Written by Liz Myers
Updated this week

When you form a nonprofit and receive your 501(c)(3) determination letter, you may notice a secondary classification: 509(a)(1) or 509(a)(2). Both fall under the umbrella of public charities, but they differ in how the IRS views your organization’s sources of support.

What is a 509(a)(1) Organization?

A 509(a)(1) organization is a public charity that receives the majority of its financial support from:

  • Contributions from the general public

  • Support from other publicly supported organizations

  • Governmental units

In other words, a 509(a)(1) nonprofit primarily relies on donations and grants from broad public sources rather than income from its own activities or investments. Examples include most churches, schools, hospitals, and community foundations.

What is a 509(a)(2) Organization?

A 509(a)(2) organization is also a public charity, but it differs in how it receives support:

  • Normally, not more than one-third of its financial support comes from gross investment income.

  • More than one-third comes from contributions, membership fees, or gross receipts from activities related to the nonprofit’s exempt purposes (like selling tickets to a charity event or charging a fee for a service related to your mission).

This classification applies to nonprofits that generate significant revenue from their own activities, in addition to public contributions. Examples can include museums, theaters, and certain membership-based organizations.

Key Similarities

  • Both 509(a)(1) and 509(a)(2) organizations are 501(c)(3) public charities, so they enjoy the same federal tax-exempt status.

  • Both can receive tax-deductible donations.

  • Both must file annual returns (Form 990, 990-EZ, or 990-N, depending on size).

Why It Matters

Knowing your classification can help you understand:

  • Fundraising strategy: A 509(a)(1) charity may focus more on broad-based donations and grants, while a 509(a)(2) charity can rely more heavily on income from programs or events.

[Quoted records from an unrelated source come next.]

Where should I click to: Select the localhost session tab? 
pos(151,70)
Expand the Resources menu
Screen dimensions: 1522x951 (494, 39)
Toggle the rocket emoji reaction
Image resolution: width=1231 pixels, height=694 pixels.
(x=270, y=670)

  • Compliance and reporting: Certain IRS rules apply differently depending on classification, particularly when calculating public support percentages.

Bottom Line

Your nonprofit’s 509(a) classification doesn’t change the fact that you are a 501(c)(3) public charity - it simply reflects how the IRS views your sources of support. Understanding the difference can help you plan your fundraising, maintain compliance, and communicate your organization’s public charity status effectively.